CONCORD, N.C. – Cruz Pedregon entered the NGK Spark Plugs NHRA Four-Wide Nationals at zMAX Dragway on a winless drought spanning 92 races in the Funny Car class.
That winless drought is now officially over.
Pedregon outran No. 1 qualifier Courtney Force, 16-time Funny Car world champion John Force and Tommy Johnson Jr. in the Funny Car finals to snap the winless streak that dated back to 2014. The victory, his 36th in NHRA Funny Car competition, moved him into sole possession of fifth on the all-time Funny Car winners list ahead of Don Prudhomme.
“Ninety-two is a good number. I got my first championship in 1992, so I guess 92 is a good lucky number,” said Pedregon, who is a two-time Funny Car world champion.
Driving his own Snap-on Toyota Camry, Pedregon put together a convincing 4.059-second run at 310.84 mph to defeat John Force, who crossed the line second with a 4.098-second pass at 307.93 mph.
The victory is a big moment for Pedregon, who runs independently against the big teams like Don Schumacher Racing, John Force Racing and Kalitta Motorsports.
“This might be the best, sweetest victory of my career. I’ve been fortunate to drive some good cars and win a lot of races, but this one’s big,” Pedregon said. “I said I just don’t want to finish fourth, so I’m going to do everything I can to not finish fourth. And we got the win.

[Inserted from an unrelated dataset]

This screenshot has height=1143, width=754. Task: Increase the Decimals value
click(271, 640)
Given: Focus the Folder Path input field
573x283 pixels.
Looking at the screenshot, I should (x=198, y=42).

“I cannot believe we won this race.”
Pedregon gave most of the credit to his crew chief Aaron Brooks, who joined the team last year and has helped right the ship at Cruz Pedregon Racing.
“No question, Aaron has been a great asset,” said Pedregon. “Today we have a car that just won the race. It just goes to show that if you stick with good people and they’ll make you good as they say.”
In the Top Fuel class, Steve Torrence continued his mastery of four-wide competition with his third-straight victory in four-wide action.
Torrence, who was the defending winner of Sunday’s race and also the winner of the inaugural four-wide event at The Strip at Las Vegas Motor Speedway earlier this month, defeated Doug Kalitta, Terry McMillen and Clay Millican to earn his third victory of the season.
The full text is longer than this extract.